30 de abril de 2010

Tráfico rodado

Me llamó mucho la atención lo complicado que parecía ser cruzar una calle... Pero una vez que te atrevías,
la cosa resulta casi sencilla. Aparentemente aquello era un caos, pero el secreto residía en la calma -o no calma- de los circulantes.  Cientos de vehículos, en cualquiera de sus variantes,  pasaban, pitaban, y ofrecían más ruído aún para el conglomerado y cargado ambiente de Marrakech.

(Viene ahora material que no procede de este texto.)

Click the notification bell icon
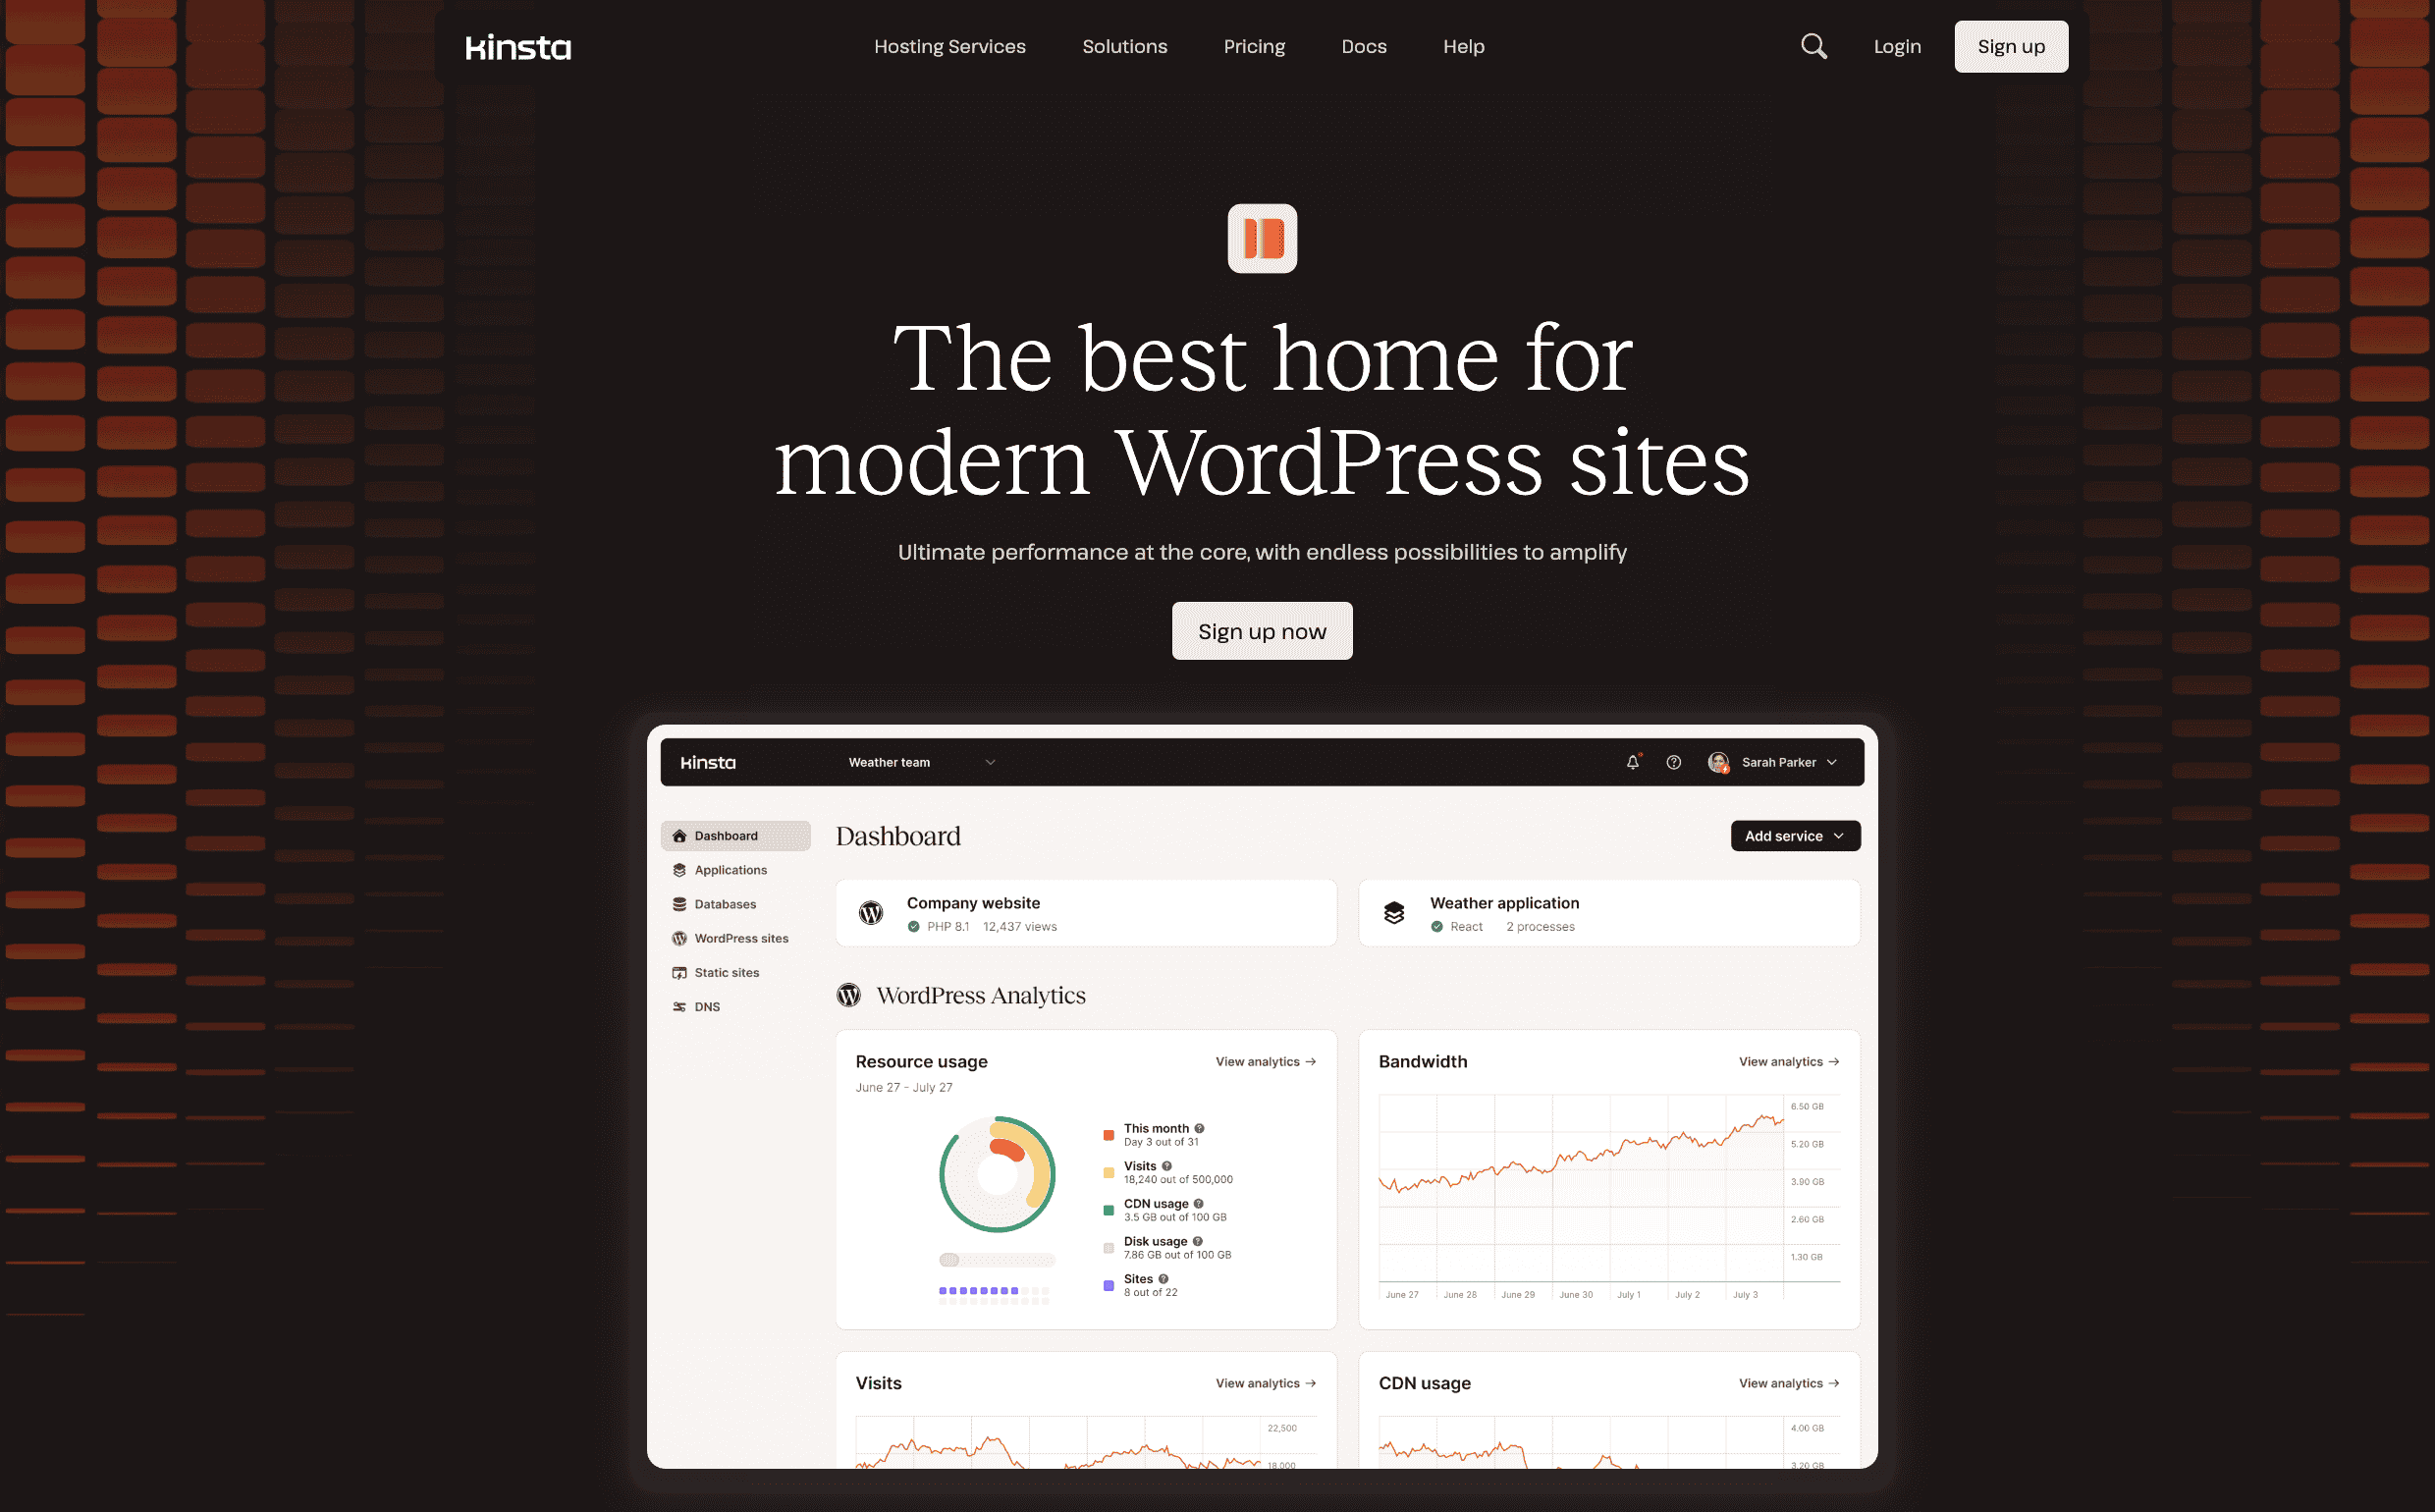2435x1512 pixels. 1632,761
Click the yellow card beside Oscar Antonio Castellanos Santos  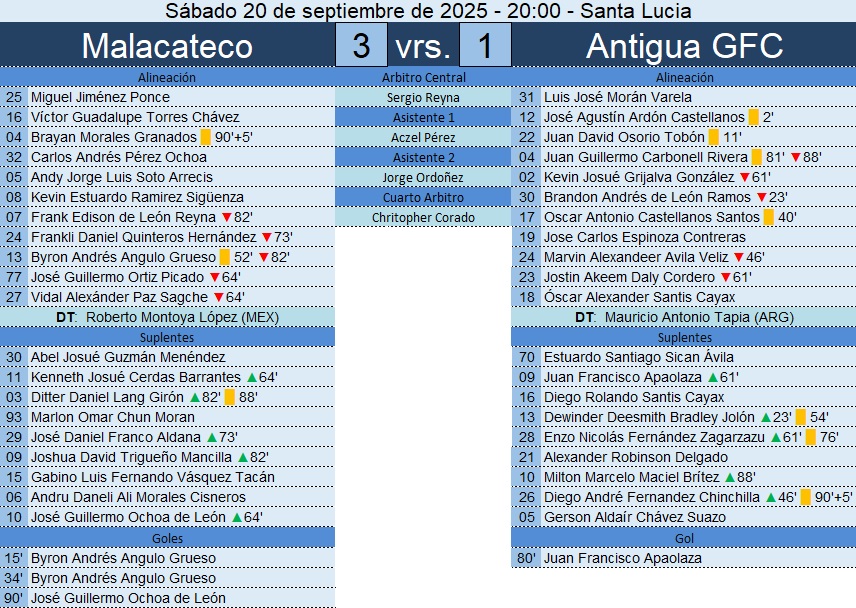(768, 217)
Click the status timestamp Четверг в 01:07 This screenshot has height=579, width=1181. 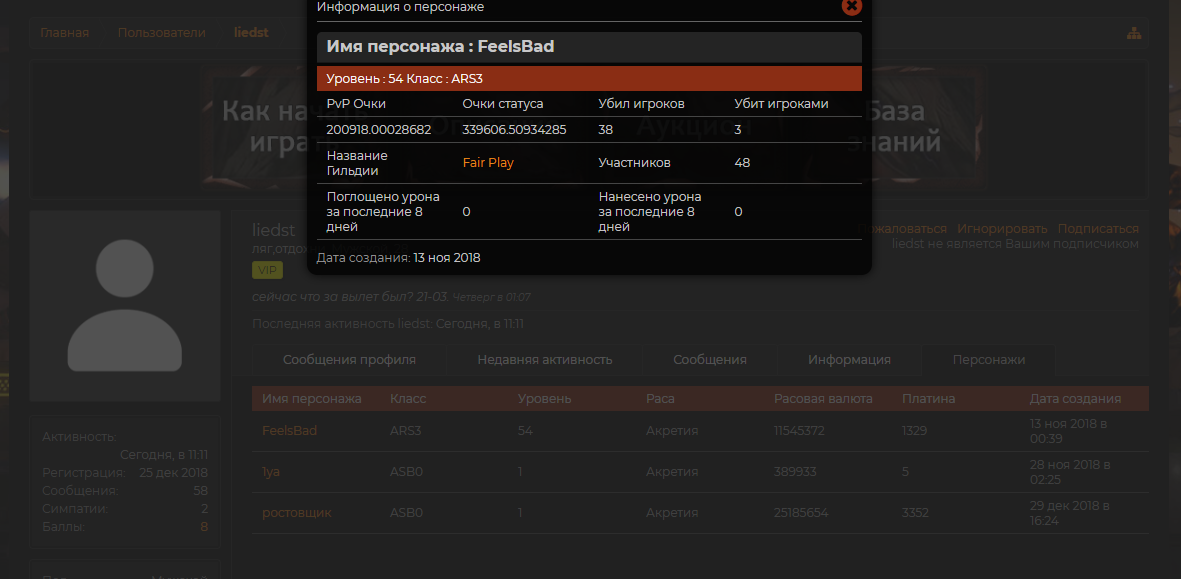coord(492,298)
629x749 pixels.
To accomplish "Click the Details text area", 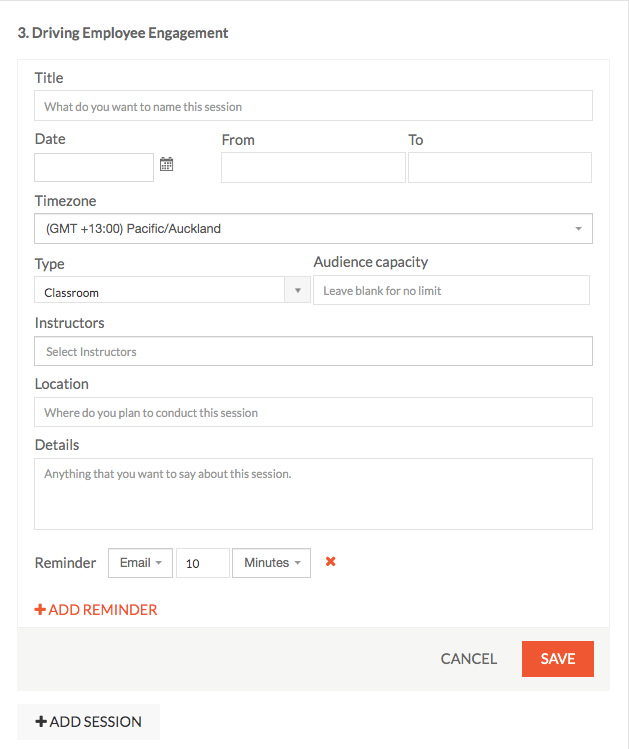I will 313,494.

Finalmente me quedé sin probar la aventura de coger un taxi. Toda una prueba de las
virtudes del regateo y pillería para conseguir que te llevasen a un sitio por un precio pactado.
Había diferentes taxis o carros en función de las necesidades. Desde el paisano que empujaba una carretilla, 
pasando por el petit taxi, hasta el gran taxi.  Los consejos de todo el mundo se basaban en que para pillar
un taxi, primero hablásemos con él rato, negociásemos el precio y luego, si no nos convenía, hacer el amago de acercarnos a otro y en seguida, bajaban el suyo... Realmente esta era la misma
norma para todo. Puedo decir que me sentí estafada durante varias veces durante el viaje,
la jugada se repetía una y otra vez.

En medio del caos, cientos de carros se sorteaban entre el demás tráfico.  Auténticas muestras del equilibrio sobre ruedas de puestos ambulantes o transportistas de un sin fin de cosas. También se alquilaban para llevarte las maletas, a algún sitio, etc.  Sin duda el que más me asombró fue el hombre  que llevaba varios pisos de huevos por uno de los zocos, que además de los baches tenía que esquivar a la gente. 
Todo un record.
 
Los cruces  de grandes calles aparentemente eran pruebas para suicidas, pero después de llevar un par de horas allí, descubrías que personas y coches se relacionaban con mucha tranquilidad. 
Ibas buscando tu hueco y consguías llegar al otro lado de la calle sin problema.